Algún pusilánime dirá que poner platos de pizarra es una idiotez, porque provoca una sensación desagradable en el pobre comensal, sensación acrecentada al pensar lo que pagará por esa comida que no es capaz de comerse. Y ese pusilánime dirá también que la anticuada loza o el arcaico cristal tiene una razón de ser. Precisamente, que el contacto con los cubiertos no resulte áspero y no nos haga rechinar los dientes. Pero no es así. Al contrario. Yo sé que el dueño de este restaurante nos está haciendo un guiño a los más inteligentes.

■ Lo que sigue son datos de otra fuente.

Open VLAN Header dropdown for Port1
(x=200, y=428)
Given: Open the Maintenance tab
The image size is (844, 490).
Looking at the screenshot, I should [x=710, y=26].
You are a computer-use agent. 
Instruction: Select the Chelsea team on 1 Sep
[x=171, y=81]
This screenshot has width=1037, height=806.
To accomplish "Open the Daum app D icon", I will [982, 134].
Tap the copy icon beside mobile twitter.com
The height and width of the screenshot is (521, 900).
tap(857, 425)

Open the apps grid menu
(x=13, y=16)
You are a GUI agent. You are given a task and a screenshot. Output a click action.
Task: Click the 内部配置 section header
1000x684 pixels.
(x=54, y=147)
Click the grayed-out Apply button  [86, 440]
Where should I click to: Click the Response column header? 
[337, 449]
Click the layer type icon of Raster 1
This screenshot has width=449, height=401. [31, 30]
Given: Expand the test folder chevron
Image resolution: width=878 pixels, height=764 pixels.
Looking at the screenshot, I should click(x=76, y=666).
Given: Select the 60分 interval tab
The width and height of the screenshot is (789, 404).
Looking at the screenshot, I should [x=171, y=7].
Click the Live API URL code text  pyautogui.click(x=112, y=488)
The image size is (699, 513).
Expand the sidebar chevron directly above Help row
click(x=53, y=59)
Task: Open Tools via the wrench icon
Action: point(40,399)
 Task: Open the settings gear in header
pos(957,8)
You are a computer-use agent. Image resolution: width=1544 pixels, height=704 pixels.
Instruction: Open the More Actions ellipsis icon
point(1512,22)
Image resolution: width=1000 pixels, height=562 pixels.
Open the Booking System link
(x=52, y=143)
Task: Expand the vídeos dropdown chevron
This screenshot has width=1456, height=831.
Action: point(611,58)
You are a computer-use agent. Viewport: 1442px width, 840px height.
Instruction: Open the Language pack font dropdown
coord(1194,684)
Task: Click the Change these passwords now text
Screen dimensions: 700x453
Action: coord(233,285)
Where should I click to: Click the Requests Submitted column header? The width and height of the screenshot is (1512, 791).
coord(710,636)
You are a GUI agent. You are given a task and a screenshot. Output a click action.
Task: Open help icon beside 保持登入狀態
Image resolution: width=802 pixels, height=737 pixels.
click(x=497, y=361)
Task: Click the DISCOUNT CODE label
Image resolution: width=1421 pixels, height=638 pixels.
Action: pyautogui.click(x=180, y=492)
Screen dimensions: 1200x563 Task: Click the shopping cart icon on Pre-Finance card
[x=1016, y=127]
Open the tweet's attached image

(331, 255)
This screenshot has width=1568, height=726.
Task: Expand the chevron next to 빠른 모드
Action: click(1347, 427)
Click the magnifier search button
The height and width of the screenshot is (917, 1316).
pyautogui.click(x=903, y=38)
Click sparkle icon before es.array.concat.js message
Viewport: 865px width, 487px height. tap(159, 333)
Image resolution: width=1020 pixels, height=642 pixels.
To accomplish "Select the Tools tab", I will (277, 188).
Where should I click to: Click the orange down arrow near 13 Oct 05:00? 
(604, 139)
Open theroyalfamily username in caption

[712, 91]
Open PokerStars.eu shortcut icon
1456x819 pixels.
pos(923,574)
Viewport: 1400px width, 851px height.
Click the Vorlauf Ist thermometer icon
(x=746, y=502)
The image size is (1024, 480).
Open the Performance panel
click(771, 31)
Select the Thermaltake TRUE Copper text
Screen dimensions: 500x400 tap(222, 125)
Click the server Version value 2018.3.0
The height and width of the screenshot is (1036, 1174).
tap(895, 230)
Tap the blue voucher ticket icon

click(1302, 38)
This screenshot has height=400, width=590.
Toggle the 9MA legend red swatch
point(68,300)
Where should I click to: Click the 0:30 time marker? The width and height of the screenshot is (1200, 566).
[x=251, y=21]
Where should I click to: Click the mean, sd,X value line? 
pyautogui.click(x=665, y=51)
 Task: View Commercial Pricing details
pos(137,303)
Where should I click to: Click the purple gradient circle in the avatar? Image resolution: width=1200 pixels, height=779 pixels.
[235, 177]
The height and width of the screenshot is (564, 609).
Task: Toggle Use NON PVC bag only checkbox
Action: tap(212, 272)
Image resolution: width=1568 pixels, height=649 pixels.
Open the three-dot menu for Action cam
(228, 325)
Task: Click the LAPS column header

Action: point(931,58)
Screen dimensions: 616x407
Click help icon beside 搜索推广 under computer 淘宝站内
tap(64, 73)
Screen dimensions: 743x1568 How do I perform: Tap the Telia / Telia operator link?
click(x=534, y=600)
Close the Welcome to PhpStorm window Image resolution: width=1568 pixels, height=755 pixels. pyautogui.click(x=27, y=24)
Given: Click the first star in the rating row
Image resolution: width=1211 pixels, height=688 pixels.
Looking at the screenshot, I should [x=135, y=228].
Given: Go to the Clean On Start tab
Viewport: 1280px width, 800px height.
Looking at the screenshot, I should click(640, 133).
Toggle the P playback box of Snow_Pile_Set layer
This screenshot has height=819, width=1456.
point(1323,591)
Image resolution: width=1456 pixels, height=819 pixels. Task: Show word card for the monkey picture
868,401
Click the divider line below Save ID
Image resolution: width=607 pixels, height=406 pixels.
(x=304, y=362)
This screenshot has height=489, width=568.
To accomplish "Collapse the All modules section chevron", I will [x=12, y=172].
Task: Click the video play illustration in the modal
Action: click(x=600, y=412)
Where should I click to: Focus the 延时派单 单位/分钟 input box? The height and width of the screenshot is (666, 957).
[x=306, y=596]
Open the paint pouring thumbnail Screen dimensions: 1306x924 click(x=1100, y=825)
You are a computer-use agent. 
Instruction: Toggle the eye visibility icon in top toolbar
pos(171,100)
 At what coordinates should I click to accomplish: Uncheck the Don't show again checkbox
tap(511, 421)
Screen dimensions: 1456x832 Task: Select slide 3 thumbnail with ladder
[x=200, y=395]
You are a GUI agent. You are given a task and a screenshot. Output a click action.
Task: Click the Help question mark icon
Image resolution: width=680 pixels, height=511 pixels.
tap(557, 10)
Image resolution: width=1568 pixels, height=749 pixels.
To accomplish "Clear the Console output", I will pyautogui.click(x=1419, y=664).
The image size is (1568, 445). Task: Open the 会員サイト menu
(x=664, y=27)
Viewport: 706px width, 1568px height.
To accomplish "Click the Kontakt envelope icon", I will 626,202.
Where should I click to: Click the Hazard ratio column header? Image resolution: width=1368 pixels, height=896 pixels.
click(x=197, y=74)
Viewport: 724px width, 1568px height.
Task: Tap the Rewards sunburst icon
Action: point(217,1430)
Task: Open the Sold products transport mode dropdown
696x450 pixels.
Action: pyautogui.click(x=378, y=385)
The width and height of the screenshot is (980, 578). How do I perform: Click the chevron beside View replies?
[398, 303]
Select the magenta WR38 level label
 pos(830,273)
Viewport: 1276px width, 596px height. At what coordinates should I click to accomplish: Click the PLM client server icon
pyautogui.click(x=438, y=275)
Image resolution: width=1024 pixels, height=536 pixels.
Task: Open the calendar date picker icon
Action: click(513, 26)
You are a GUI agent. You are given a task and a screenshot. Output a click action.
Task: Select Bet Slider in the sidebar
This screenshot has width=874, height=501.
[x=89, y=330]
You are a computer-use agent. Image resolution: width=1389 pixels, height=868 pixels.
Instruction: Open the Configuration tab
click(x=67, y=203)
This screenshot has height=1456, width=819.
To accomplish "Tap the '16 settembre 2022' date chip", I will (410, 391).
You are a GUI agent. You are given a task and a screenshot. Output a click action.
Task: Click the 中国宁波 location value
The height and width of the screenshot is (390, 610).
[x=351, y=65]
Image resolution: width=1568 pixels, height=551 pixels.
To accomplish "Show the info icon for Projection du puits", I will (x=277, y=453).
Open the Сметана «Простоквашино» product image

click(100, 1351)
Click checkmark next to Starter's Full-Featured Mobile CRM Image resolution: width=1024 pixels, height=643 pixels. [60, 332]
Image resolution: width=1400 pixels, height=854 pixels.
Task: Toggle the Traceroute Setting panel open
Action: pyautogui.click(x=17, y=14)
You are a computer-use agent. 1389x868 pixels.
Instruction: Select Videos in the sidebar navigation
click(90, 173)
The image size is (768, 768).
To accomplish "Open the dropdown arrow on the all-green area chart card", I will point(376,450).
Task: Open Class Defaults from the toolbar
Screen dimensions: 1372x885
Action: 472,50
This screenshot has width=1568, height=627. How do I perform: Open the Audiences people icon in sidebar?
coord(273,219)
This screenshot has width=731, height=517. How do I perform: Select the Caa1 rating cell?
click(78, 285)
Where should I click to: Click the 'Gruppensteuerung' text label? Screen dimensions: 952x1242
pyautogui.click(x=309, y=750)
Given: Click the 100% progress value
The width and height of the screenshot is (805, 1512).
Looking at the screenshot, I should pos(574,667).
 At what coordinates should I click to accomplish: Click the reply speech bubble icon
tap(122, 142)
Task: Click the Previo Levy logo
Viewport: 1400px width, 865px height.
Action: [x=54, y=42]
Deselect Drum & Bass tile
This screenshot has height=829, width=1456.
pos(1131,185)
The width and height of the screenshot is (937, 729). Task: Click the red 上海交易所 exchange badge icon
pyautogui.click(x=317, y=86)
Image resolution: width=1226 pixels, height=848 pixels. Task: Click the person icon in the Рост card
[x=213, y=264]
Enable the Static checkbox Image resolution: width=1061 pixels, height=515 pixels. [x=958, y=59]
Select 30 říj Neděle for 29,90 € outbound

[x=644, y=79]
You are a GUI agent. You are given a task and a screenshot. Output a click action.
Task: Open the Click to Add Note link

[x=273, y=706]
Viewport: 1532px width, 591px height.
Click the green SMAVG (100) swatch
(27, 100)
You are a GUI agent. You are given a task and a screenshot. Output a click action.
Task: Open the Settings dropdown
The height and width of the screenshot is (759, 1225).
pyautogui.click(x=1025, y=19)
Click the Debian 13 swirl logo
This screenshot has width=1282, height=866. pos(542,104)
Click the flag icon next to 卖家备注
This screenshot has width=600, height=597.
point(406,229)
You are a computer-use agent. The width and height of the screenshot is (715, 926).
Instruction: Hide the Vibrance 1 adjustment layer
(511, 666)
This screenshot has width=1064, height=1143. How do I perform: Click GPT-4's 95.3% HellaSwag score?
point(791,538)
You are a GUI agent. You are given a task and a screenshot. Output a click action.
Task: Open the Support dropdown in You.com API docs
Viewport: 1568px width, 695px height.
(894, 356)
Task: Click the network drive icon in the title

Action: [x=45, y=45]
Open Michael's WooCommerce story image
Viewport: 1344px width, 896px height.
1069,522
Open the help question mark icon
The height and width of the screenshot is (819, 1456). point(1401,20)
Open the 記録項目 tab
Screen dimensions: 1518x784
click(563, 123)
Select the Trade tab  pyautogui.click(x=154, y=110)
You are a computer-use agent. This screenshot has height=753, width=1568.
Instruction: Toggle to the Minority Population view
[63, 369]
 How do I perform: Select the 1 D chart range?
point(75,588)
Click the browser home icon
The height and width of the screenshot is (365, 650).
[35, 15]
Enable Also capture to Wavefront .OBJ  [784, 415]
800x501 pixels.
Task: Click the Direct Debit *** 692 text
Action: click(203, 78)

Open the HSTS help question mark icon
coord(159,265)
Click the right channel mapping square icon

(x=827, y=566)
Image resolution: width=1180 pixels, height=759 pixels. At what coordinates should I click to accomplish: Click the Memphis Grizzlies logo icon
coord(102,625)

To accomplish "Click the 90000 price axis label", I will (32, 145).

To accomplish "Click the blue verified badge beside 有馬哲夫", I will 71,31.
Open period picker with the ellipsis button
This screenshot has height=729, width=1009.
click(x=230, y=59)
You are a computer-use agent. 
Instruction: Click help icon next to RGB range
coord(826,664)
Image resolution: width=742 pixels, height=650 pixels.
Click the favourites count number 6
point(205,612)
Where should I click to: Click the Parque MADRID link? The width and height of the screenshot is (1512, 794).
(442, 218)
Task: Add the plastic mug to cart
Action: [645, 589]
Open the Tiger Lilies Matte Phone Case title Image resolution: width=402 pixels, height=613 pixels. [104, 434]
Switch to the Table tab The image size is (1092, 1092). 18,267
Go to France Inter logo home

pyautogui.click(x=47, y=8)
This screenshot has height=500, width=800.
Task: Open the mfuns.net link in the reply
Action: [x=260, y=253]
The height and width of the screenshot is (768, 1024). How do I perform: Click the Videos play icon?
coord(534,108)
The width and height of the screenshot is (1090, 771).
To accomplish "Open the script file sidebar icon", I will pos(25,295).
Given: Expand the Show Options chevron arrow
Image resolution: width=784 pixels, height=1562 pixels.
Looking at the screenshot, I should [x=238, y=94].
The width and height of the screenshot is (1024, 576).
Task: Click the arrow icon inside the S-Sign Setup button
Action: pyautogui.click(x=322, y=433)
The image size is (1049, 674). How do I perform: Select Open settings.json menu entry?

Nos está diciendo que, si bien en su restaurante se comen delicadezas excelsas, él no deja de ser vasco. Y un vasco de verdad no sólo corta el milhojas sobre piedra de pizarra sin que le rechinen los dientes, sino que corta un entrecot sangrante con un cuchillo de sierra. Por eso, partir de ahora yo aconsejaría a los restaurantes vascos de fusión que sirvan los quesos sobre una pizarra Velleda, y que nos deshuesen el pichón sobre un trozo de conglomerado sin pulir. Los postres, siempre sobre Uralita. Y con el tiempo, todas las tazas de los inodoros deberán ser de Duralex.